• _PROBLEM_: For each line in the records that contains "agent", make a copy.

Dataset items

=-=-=-=-=

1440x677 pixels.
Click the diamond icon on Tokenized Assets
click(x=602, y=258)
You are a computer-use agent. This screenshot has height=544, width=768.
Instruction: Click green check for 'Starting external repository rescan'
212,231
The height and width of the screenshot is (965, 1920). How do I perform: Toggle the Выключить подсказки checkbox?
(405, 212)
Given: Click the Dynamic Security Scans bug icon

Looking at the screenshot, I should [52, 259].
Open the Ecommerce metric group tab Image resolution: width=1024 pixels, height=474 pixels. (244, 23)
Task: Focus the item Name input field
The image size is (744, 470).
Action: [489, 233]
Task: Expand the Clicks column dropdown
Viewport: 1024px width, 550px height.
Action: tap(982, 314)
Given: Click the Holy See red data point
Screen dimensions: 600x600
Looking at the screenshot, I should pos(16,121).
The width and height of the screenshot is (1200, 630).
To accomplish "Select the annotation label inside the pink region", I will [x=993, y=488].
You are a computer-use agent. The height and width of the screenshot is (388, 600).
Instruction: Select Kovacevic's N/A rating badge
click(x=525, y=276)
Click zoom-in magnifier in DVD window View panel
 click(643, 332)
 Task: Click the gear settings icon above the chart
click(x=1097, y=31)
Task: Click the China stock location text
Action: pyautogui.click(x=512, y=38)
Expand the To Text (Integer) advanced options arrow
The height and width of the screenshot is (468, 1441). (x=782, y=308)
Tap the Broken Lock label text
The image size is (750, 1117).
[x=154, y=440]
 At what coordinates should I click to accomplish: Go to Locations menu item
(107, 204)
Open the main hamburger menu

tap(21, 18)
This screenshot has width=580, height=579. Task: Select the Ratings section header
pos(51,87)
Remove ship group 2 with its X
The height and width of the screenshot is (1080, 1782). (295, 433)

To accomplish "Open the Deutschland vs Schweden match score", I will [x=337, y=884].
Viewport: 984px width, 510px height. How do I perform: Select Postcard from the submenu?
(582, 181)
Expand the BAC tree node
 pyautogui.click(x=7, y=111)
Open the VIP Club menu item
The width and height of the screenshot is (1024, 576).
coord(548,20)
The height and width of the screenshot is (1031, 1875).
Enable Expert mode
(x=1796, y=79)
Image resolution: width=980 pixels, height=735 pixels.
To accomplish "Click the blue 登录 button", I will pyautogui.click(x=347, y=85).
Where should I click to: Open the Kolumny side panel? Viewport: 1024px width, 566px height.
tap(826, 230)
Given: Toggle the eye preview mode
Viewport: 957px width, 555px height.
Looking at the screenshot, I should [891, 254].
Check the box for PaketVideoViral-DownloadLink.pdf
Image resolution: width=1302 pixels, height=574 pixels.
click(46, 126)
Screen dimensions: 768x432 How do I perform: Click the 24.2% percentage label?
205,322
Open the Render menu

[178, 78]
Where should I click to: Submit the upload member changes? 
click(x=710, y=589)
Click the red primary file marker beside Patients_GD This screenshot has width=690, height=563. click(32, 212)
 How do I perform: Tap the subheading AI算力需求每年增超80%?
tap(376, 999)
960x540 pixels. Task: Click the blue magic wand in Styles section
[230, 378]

=-=-=-=-=

• _EXERCISE ANSWER_:
You are a computer-use agent. This screenshot has height=544, width=768.
You are a computer-use agent. The height and width of the screenshot is (388, 600).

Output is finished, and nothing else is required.